PROBLEM TO SOLVE:
Pick out every line below that contains the string "button", and copy each one in full.

━━━━━ EXTRACTED RECORDS ━━━━━

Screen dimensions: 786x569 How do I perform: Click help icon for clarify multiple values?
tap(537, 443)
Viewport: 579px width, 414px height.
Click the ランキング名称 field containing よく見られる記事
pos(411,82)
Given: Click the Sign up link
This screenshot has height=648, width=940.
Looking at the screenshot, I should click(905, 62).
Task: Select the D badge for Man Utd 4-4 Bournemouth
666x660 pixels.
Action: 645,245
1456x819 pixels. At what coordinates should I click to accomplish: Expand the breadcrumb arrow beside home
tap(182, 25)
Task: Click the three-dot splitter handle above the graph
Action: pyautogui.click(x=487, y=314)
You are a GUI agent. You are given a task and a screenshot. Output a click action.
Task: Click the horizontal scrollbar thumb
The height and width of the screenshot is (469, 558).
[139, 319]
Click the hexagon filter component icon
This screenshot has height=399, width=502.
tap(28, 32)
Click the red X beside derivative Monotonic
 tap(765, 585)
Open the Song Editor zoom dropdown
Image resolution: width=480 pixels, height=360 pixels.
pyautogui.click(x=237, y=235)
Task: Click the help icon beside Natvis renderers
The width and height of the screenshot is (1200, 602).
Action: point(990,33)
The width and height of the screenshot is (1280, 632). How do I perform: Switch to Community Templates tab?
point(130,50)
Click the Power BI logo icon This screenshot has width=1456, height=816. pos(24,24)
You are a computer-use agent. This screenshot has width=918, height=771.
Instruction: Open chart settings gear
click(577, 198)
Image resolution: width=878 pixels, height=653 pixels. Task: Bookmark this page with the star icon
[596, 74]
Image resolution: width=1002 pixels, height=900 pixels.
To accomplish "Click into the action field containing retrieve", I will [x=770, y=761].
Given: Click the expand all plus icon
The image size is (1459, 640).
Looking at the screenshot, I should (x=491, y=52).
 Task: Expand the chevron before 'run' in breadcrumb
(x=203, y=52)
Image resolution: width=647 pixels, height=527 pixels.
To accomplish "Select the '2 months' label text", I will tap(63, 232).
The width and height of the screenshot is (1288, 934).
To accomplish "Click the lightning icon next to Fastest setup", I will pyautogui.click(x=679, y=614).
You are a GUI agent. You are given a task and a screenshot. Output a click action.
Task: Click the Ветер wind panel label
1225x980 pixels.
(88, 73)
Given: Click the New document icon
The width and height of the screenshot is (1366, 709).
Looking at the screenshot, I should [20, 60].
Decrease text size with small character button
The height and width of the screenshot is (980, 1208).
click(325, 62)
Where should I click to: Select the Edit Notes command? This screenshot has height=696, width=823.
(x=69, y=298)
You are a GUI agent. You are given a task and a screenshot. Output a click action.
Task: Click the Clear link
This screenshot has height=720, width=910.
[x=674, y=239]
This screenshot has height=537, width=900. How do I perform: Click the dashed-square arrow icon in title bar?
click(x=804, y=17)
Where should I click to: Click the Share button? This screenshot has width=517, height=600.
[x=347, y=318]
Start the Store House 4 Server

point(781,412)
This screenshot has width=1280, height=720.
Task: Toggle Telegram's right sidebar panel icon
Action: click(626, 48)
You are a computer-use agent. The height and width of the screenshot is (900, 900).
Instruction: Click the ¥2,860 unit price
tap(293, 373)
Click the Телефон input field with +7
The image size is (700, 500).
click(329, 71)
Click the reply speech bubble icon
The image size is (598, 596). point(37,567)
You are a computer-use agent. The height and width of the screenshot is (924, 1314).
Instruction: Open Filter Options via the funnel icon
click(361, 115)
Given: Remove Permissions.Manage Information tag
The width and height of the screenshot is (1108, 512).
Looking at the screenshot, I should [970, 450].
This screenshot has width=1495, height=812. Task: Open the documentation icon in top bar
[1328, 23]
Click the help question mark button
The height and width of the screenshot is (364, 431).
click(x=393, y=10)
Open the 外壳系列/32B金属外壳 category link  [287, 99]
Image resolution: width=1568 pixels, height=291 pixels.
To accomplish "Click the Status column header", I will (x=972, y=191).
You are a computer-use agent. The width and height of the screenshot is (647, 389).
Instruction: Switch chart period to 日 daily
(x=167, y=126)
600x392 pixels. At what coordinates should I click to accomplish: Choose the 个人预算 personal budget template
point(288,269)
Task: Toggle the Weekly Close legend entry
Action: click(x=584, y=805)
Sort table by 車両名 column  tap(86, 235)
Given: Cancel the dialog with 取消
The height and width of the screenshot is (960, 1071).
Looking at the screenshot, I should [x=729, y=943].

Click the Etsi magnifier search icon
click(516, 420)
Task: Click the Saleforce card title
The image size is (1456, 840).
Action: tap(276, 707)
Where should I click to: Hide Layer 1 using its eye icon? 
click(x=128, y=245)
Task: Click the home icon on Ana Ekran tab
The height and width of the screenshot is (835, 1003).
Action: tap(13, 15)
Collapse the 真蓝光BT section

━━━━━

RESPONSE TO THE EXERCISE:
Decrease text size with small character button
Where should I click to: Click the Share button? This screenshot has width=517, height=600.
Click the help question mark button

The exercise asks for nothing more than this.